> TEKST OM TE ONDERZOEKEN
● ● ● ● ● ● ●

Een paar jaar geleden zag ik Wim den Hertog in een defensieblad nog als 'landmachtadjudant' of iets dergelijks. Wat ik me van het artikel herinner een klaarblijkelijk unieke en eervolle functie waar ook een detachering in de VS mee samenhing? Het artikel heb ik alleen aandachtig gelezen omdat de voor mij bekende Wim den Hertog erin stond, het artikel zelf heb ik niet. Wie weet hier meer van?

Hier staat het toenmalige kader van het peleton vrij compleet bij elkaar (v.l.n.r.) Hohne januari 1977: Wim den Hertog (beroeps peletonssergeant), kapitein ?? Knetsch (compagniecommandant), luitenant ?? Veulings (Plv. compagniecommandant?), ?? Romeijnders (onze pelotonscommandant), Hans Brokx (commandant OST 36), ?? Scheerman (commandant OST 37?).

● ● ● ● ● ● ●

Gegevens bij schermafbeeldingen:
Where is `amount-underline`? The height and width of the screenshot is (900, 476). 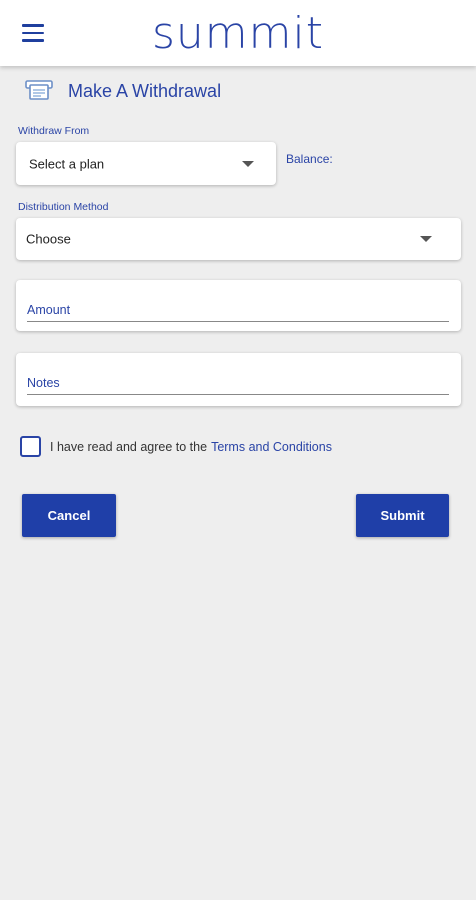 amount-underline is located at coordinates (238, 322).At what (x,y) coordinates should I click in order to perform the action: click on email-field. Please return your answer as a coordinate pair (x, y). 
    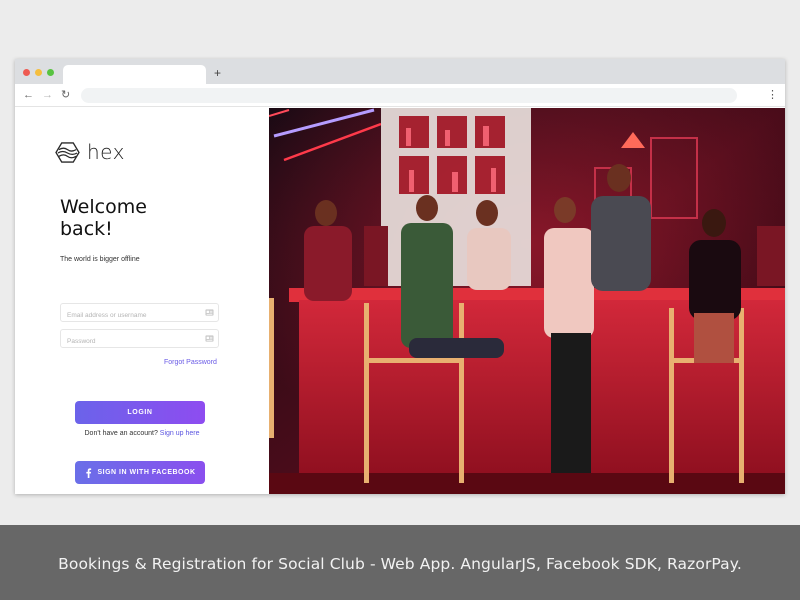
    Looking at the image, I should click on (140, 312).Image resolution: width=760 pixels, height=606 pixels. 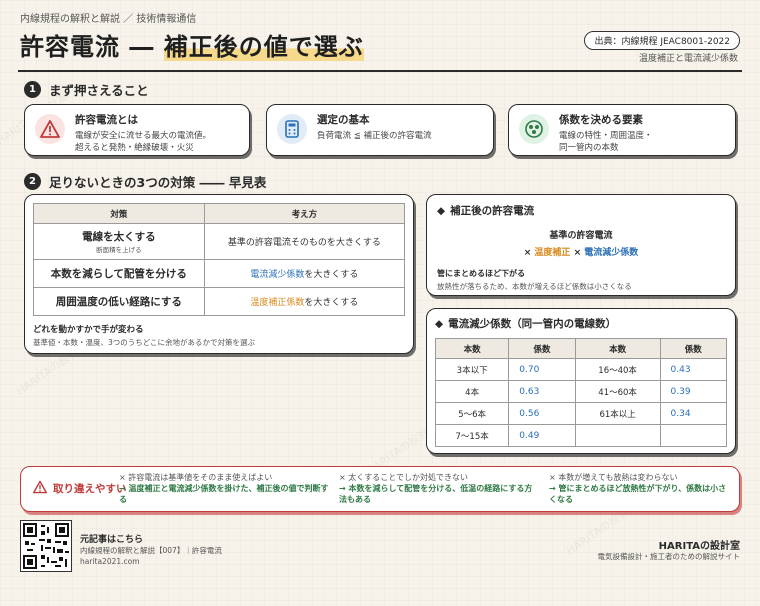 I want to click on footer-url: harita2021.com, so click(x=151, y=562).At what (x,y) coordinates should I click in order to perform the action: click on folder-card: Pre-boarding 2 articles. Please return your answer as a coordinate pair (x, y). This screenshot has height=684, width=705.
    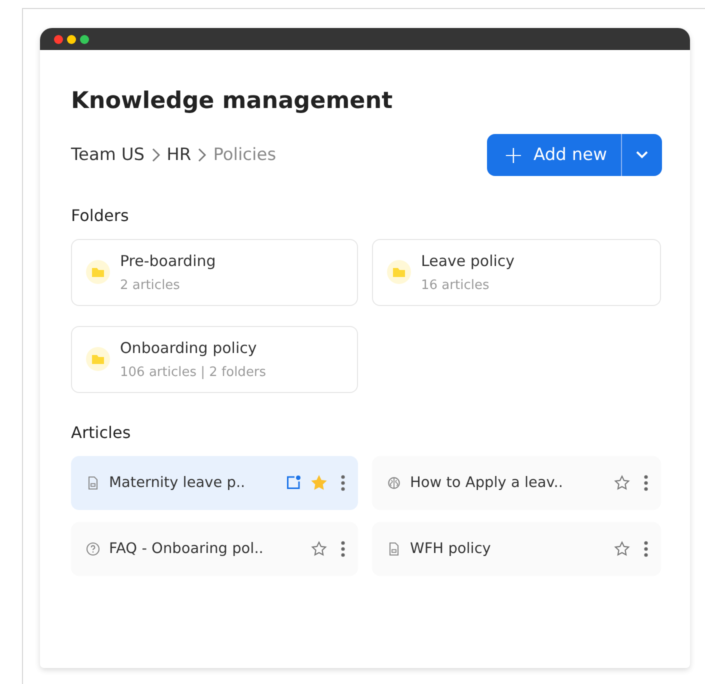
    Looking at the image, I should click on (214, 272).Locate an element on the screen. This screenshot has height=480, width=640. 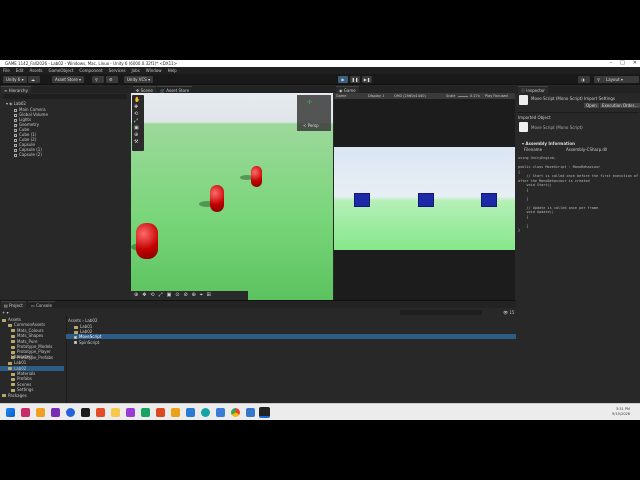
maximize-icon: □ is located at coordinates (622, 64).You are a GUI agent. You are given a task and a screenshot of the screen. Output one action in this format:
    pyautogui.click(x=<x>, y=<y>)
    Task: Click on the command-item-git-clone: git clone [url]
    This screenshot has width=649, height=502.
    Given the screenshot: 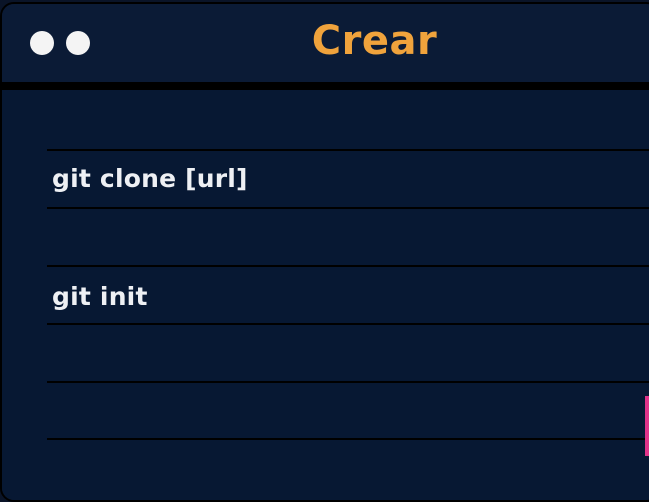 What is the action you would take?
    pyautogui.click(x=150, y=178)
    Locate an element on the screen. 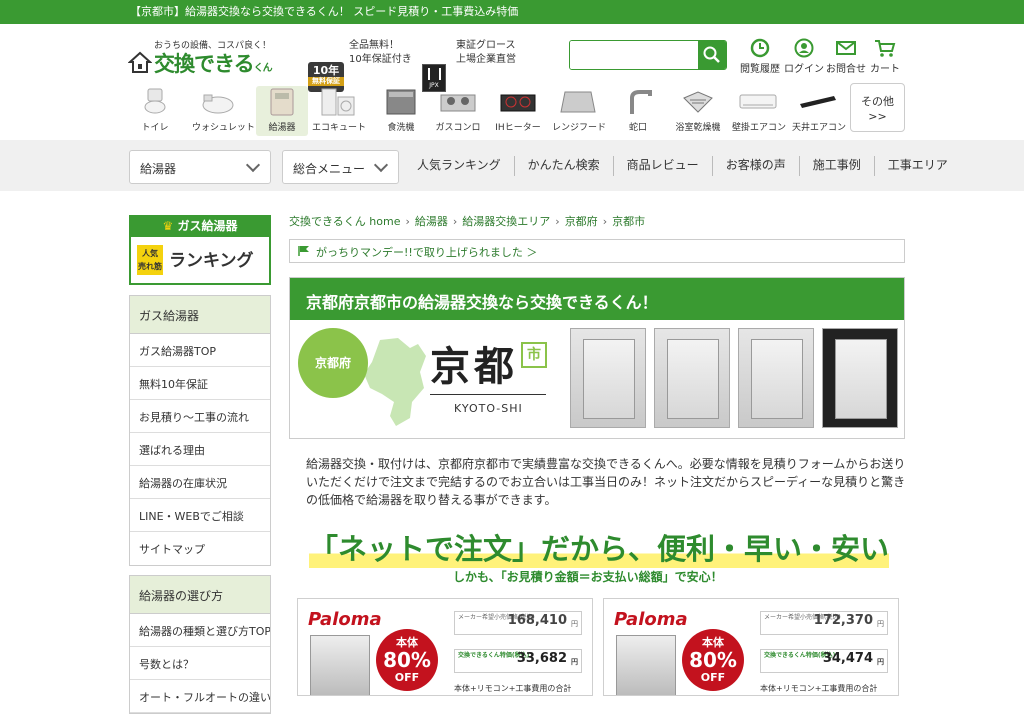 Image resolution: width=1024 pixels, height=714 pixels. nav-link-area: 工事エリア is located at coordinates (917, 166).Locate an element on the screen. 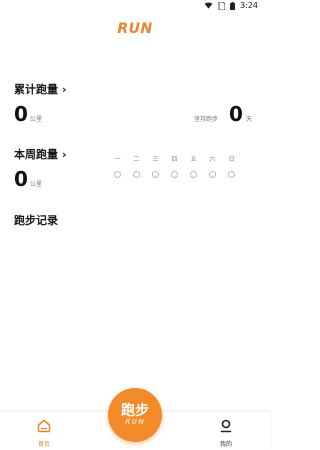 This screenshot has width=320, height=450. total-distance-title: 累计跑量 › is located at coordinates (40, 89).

● ● ● ● ● ● ●

> DOEL VAN DE OPDRACHT
Beantwoord de volgende vragen over de tekst over Wim den Hertog.
(a) In wat voor blad zag de schrijver Wim den Hertog een paar jaar geleden?
(b) Welke functie staat achter de naam van Wim den Hertog bij het kader uit Hohne, januari 1977?
(c) Wie was commandant van OST 36?
Deze gegevens spelen hier geen rol.

> JOUW ANTWOORD
(a) In een defensieblad.
(b) Beroeps peletonssergeant.
(c) Hans Brokx.